- PROBLEM REQUIREMENTS
Among the entries below, find every line that contains the string "agent", then copy it.

┌─ DATASET EXTRACT

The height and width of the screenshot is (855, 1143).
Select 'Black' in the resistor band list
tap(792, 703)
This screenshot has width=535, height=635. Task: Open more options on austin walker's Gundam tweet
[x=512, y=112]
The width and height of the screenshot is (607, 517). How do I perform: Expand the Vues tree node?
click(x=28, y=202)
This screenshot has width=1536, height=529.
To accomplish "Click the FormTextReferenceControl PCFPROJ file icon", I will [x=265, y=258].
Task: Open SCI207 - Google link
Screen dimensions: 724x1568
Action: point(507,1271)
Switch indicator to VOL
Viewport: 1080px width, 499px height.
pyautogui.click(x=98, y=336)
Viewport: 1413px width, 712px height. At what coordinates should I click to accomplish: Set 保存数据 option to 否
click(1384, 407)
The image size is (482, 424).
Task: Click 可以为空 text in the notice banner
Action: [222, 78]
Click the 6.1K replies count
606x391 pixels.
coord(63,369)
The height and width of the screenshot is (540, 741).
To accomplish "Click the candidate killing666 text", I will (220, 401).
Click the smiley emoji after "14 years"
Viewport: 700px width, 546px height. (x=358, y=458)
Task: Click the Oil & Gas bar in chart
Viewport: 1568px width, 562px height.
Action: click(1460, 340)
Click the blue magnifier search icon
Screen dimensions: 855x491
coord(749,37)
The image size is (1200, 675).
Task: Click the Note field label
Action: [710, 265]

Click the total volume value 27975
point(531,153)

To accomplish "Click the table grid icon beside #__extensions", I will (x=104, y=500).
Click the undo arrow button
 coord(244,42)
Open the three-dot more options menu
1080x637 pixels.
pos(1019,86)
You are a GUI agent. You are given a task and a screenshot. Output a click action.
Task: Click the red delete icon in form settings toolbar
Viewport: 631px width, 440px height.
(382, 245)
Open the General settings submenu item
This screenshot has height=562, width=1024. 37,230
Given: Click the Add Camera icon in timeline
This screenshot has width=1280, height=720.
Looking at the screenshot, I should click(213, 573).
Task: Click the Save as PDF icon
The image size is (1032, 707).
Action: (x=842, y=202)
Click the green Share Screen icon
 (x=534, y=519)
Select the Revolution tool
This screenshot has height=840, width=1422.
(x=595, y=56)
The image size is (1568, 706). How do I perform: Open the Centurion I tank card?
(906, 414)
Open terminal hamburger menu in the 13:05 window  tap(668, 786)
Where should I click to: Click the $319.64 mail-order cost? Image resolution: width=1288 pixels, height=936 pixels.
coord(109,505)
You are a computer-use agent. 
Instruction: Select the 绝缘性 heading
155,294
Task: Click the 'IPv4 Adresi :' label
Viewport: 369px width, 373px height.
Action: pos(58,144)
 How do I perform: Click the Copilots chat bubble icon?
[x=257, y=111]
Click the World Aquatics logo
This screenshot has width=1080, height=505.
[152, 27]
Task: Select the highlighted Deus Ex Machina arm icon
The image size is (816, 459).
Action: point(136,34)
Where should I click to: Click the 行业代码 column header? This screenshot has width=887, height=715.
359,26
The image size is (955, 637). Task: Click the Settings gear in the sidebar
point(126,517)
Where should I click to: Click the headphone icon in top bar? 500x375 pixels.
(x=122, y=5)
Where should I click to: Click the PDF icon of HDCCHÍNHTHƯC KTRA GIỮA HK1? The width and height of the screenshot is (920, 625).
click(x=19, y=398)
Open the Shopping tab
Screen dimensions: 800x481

└─

- EXERCISE OUTPUT
You are a GUI agent. You are given a task and a screenshot. Output a click action.
You are a computer-use agent. 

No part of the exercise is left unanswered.